Maybe not, but Lindor displayed why Cleveland believes he is integral in picking up more wins going forward.
Both offensively and defensively, Lindor has been one of the top shortstops in the Majors in the second half of this season. He has provided a spark in the second spot of the lineup and turned in a series of defensive gems since taking over as Cleveland's shortstop. The latter was present again on Saturday.
"He's as advertised -- everything I've heard about," Indians starter Josh Tomlin said.
With one out, a runner on first and the Twins holding a 2-0 lead in the sixth inning, Minnesota's Trevor Plouffe pulled a pitch from Tomlin toward the hole on the left side of the infield. Lindor quickly ranged to his right and dove after the sharply-hit grounder, which he snared as he crashed to the dirt.
"When the ball was hit, I was anticipating it to be hit to that side," Lindor said. "He was trying to drive [Miguel] Sano in and I was anticipating he was going to hit it to my right side. He hit it and, as soon as I dove, I knew I had a chance. I didn't feel it, the impact. You don't really feel it. And I looked in my glove and I had it."
Lindor swiftly recovered, shifting to his feet and firing to second baseman Jose Ramirez, who completed the double play with a relay to first base to nab Plouffe to end the inning. According to Statcast™, Lindor's first step was calculated at 0.24 seconds, he quickly covered 10.3 feet and he had enough time to snap a 67-mph throw to Ramirez with enough accuracy to initiate the twin killing.
"That was an unbelievable play," Tomlin said. "It got me out of a jam right there."
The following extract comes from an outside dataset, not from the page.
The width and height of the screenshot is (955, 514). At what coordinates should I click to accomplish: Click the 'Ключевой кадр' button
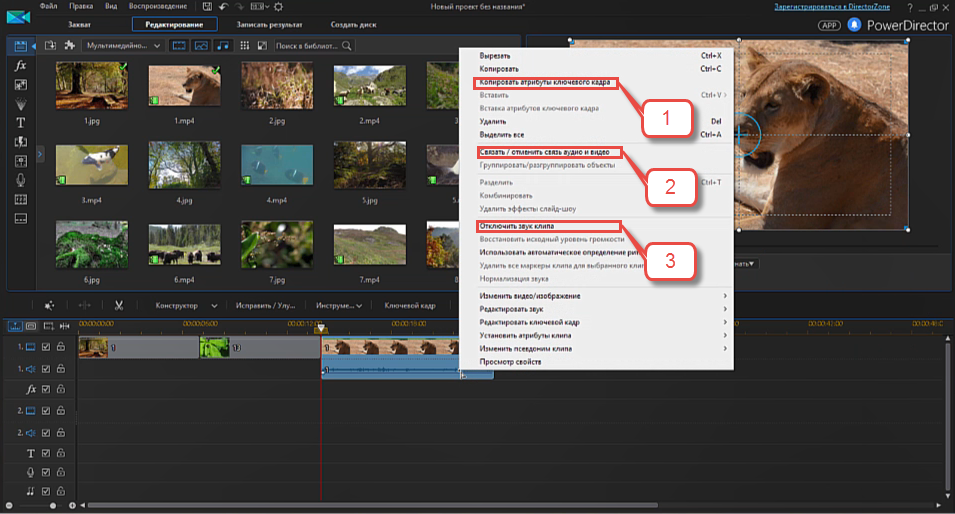tap(410, 305)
Indians manager Terry Francona limited his praise of the impressive play, though, because Lindor had a rookie moment earlier in the game that nearly cost the Tribe. On a routine grounder from Joe Mauer in the fourth, the 21-year-old shortstop made a throwing error that allowed Mauer to reach second base. It took a slick barehanded play by rookie third baseman Giovanny Urshela to escape the inning unscathed.
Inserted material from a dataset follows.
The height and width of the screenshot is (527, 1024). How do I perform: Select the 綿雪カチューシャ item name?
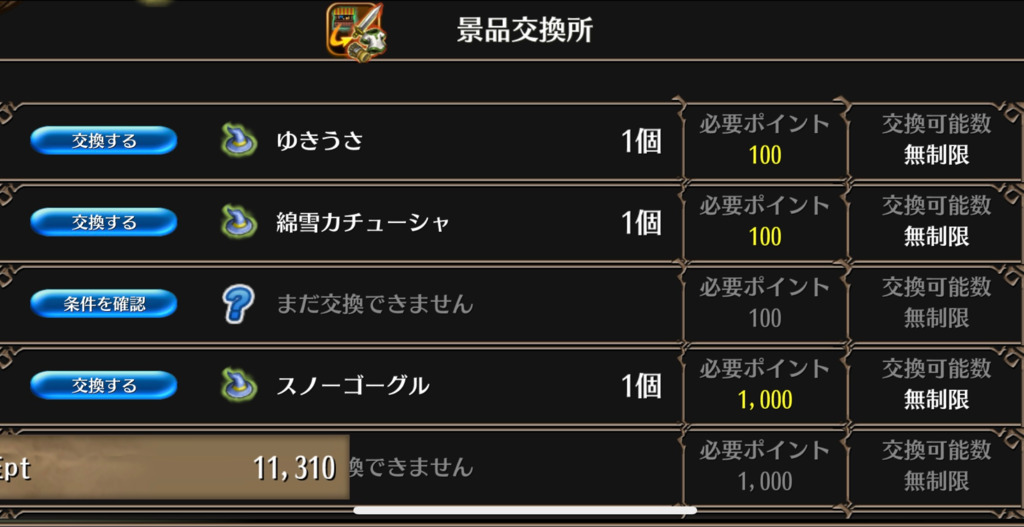point(363,223)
"Athletically, he's capable of doing that," Francona said of Lindor's double play in the sixth. "And it's certainly exciting to watch those. I'll brag more about him when he moves his feet on the routine [plays], because those are every bit as important. But, I admit, that was a play that not a lot of guys can make."
At the plate, Lindor's one-out double in the top of the sixth ended Duffey's no-hit run at 19 batters.
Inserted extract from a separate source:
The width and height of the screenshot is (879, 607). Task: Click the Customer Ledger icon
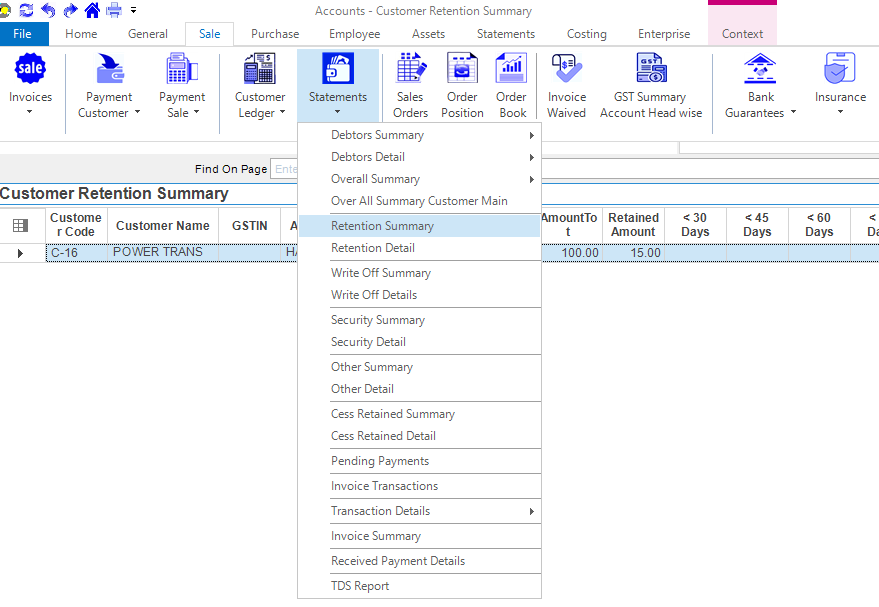260,70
"I'm not letting someone else throw a no-hitter against us," said the rookie.
Lindor ended the night 2-for-3 with a walk, but his contributions, along with Cleveland's ninth-inning comeback attempt, fell short in the second tilt of this three-game series in Minnesota.
Through 53 games, Lindor has hit .296 with five homers, nine doubles, 24 RBIs and 25 runs for the Indians. In the second half, he has turned in a .364/.393/.500 slash line through 110 at-bats. Heading into Saturday's action, his 1.4 WAR (via Fangraphs) in the second half ranked second to only Houston's Carlos Correa among qualified American League shortstops.
On the year as a whole, Lindor's 1.6 WAR ranks seventh among all AL shortstops and his six Defensive Runs Saved are the most in the AL among shortstops with at least 400 innings at the position.
"A lot of times, young guys, they might get hot at the beginning and then the league catches up," Francona said. "But, as he's starting to play, you're starting to see him make some adjustments and not just trying to survive in the Major Leagues, but impacting games and helping us win. He's been good."